There are five histological types of liposarcomas: well-differentiated, mucus, dedifferentiated, pleomorphic, and round cell. Well-differentiated liposarcoma is the most common type of liposarcoma, which can be further classified into three types: lipoma-like, sclerosis, and inflammatory [7]. Sometimes it is difficult to differentiate lipoma and lipoma-like well-differentiated liposarcoma, especially when the tumor is giant in size. On CT scan, both of these two tumors have homogeneous fat attenuation of approximately -100HU [1], while the fibrous septa of well-differentiated liposarcoma may be thicker, more irregular, or more nodular than lipoma [8]. MRI is more helpful to determine the soft tissue involvement, which has an 83% accuracy rate on diagnosing well-circumscribed liposarcomas [9]. Molecular pathological examination of the MDM2, CDK4 and p16 gene in tumors provides the diagnostic gold standard in distinguishing well-differentiated liposarcoma from lipoma [10]. MDM2 can inhibit the transcriptional activity of p53, which inhibits the tumor suppressor function of p53. CDK4 can promote the progression of cell cycle from G1 phase to synthesis phase, which accelerates cell proliferation. p16 can decelerate the cell cycle progression from G1 phase to synthesis phase, which acts as a tumor suppressor. Using the combination of MDM2, CDK4 and p16 is helpful in distinguishing well-differentiated liposarcoma from lipoma, and it had been suggested that the use of fluorescence in situ hybridization (FISH) to access MDM2 gene amplification is more sensitive and specific than immunohistochemistry in distinguishing well-differentiated liposarcoma from lipoma [10].
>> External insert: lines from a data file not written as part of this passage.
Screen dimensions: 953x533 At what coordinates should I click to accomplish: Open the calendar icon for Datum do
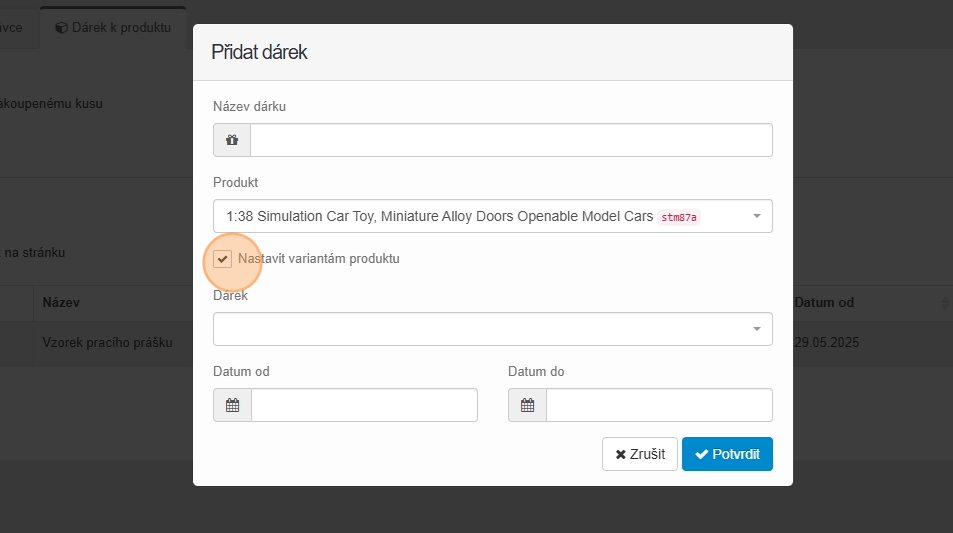tap(527, 405)
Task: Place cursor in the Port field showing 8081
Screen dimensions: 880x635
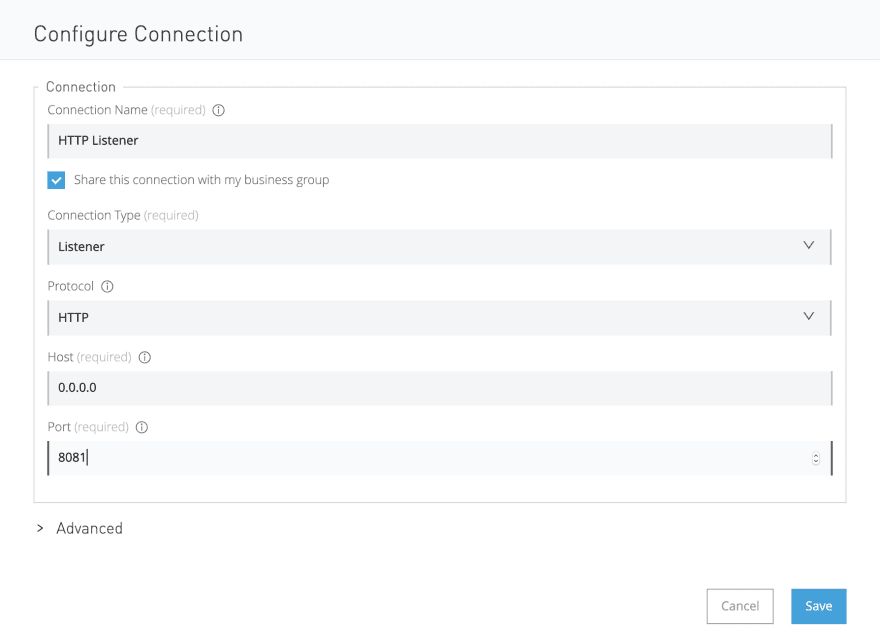Action: point(439,458)
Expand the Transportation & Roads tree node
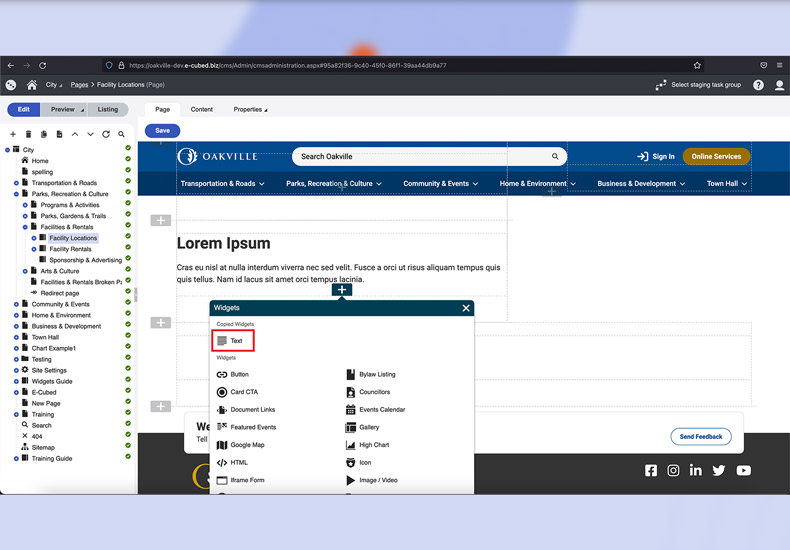790x550 pixels. tap(16, 183)
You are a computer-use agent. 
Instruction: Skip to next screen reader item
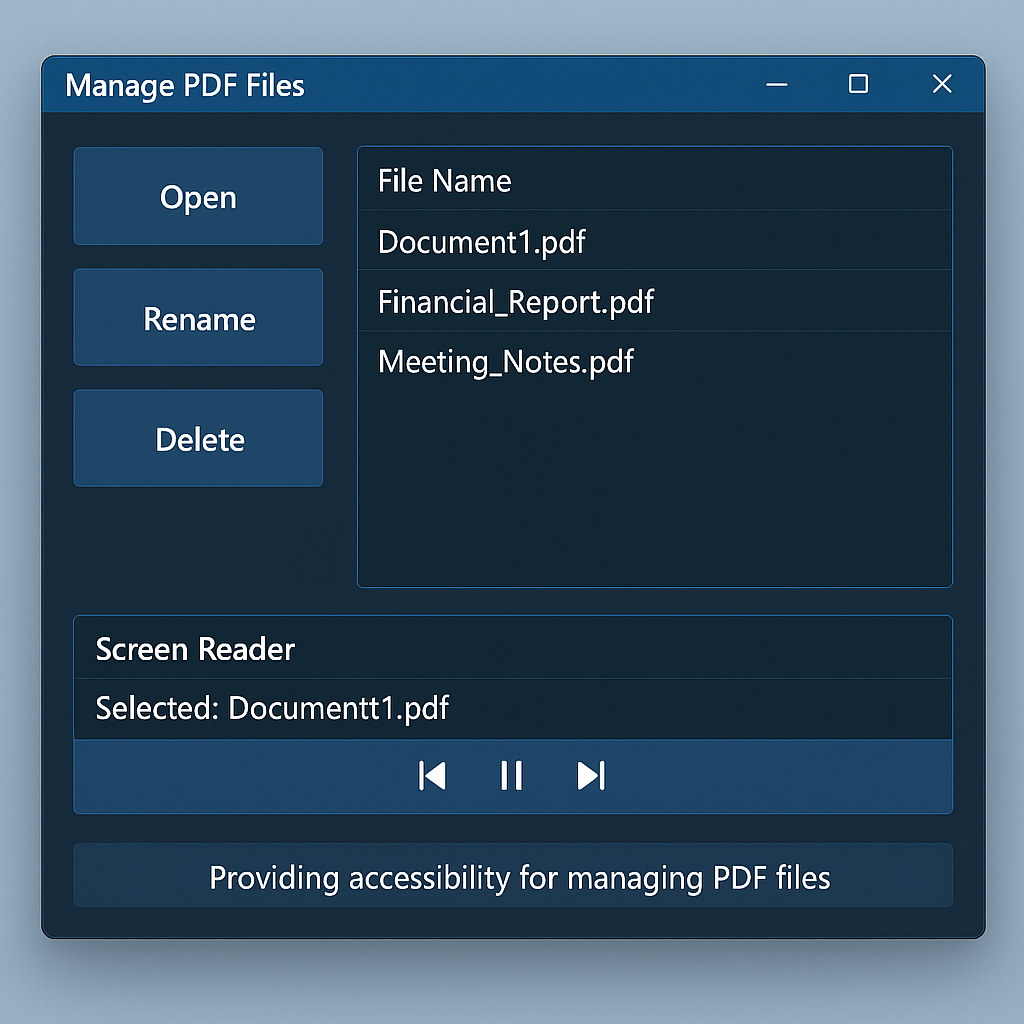tap(591, 776)
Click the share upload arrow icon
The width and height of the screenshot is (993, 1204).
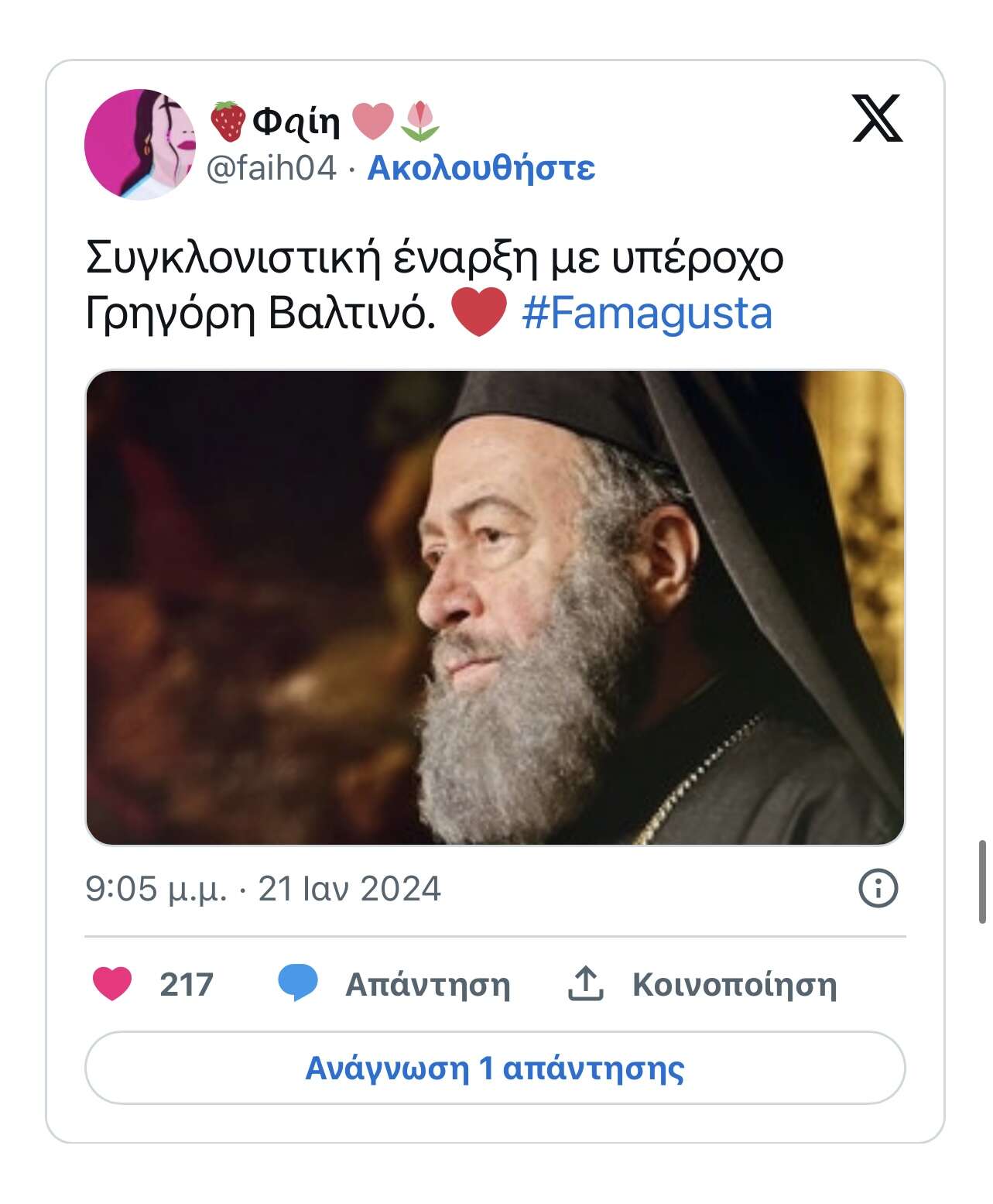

Neither lipoma nor liposarcoma is sensitive to chemotherapy or radiotherapy, and complete surgical resection is the first-line treatment choice [5]. When the tumor is enormous and solid, it is inadequate to use the thoracoscopic approach since complete tumor resection maybe difficult using this approach. Thus, extensive thoracotomy or standard median sternotomy is needed for this situation to provide a better exposure. In some cases when a large tumor compressing the heart, extracorporeal circulation can be used to ensure the safety and reliability [4].

In this case, the essential of the operation was to expose the tumor clearly and to resect it completely. In order to achieve those purposes, we chose extensive thoracotomy through the 3th intercostal instead of thoracoscopic approach to provide a better exposure and to ensure the safety of the surgery. The technical key point of excising such a huge mass is to find the pedicle of the tumor in the first place, and then isolate the tumor along the pedicle.

Mediastinal lipoma and well-differentiated liposarcoma are well-circumscribed mesenchymal tumors of the mediastinum, which can cause various symptoms due to the tumor mass effect. Chest CT scan and MRI can help clarify the diagnosis, and molecular pathological examination of the MDM2, CDK4 and p16 gene in tumors provides the diagnostic gold standard in distinguishing well-differentiated liposarcoma from lipoma. Complete surgical resection is the first-line treatment choice for mediastinal lipoma/ liposarcoma.